──────── Data extracts ────────

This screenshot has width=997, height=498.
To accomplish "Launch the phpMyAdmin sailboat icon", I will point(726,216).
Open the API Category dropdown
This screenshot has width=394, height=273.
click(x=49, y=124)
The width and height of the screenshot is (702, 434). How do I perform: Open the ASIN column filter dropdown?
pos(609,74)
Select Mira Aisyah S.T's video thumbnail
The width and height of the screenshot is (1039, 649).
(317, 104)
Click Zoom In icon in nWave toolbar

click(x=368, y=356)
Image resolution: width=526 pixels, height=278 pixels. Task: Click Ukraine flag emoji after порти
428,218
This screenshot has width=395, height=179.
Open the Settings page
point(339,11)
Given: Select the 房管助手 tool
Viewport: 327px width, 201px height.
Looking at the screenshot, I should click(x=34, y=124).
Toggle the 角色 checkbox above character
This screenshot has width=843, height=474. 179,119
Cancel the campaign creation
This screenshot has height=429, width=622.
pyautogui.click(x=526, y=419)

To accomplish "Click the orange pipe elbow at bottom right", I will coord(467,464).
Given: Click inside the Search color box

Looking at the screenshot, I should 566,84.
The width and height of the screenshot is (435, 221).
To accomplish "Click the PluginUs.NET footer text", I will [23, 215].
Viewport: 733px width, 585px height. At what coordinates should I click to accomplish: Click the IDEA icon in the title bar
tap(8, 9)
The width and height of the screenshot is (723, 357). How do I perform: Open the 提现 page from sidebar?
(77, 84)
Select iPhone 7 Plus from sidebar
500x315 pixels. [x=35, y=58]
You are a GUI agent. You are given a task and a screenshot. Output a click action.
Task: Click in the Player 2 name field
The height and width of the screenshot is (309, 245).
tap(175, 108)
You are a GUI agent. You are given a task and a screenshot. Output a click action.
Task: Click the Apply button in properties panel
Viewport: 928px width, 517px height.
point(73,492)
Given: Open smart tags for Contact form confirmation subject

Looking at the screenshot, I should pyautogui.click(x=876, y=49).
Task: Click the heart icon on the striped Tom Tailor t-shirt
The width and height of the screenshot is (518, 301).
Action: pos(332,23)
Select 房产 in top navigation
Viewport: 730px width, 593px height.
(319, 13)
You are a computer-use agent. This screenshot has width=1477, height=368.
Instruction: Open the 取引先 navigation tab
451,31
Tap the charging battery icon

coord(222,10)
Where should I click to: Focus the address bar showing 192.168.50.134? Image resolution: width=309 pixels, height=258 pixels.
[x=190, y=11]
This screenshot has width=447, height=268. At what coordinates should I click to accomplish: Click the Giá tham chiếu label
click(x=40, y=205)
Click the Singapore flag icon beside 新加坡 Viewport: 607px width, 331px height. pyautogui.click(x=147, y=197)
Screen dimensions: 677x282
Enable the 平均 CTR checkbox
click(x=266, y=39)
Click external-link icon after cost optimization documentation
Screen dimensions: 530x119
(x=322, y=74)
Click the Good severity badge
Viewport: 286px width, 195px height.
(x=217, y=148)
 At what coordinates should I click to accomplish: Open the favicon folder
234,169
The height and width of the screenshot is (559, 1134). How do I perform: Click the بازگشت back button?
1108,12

────────

What this task involves: Beginning at the line with "Open the Settings page" and stopping after the line with "Cancel the campaign creation", please write out every line of the data above exactly and nothing else.

Exercise output:
Open the Settings page
point(339,11)
Given: Select the 房管助手 tool
Viewport: 327px width, 201px height.
Looking at the screenshot, I should click(x=34, y=124).
Toggle the 角色 checkbox above character
This screenshot has width=843, height=474. 179,119
Cancel the campaign creation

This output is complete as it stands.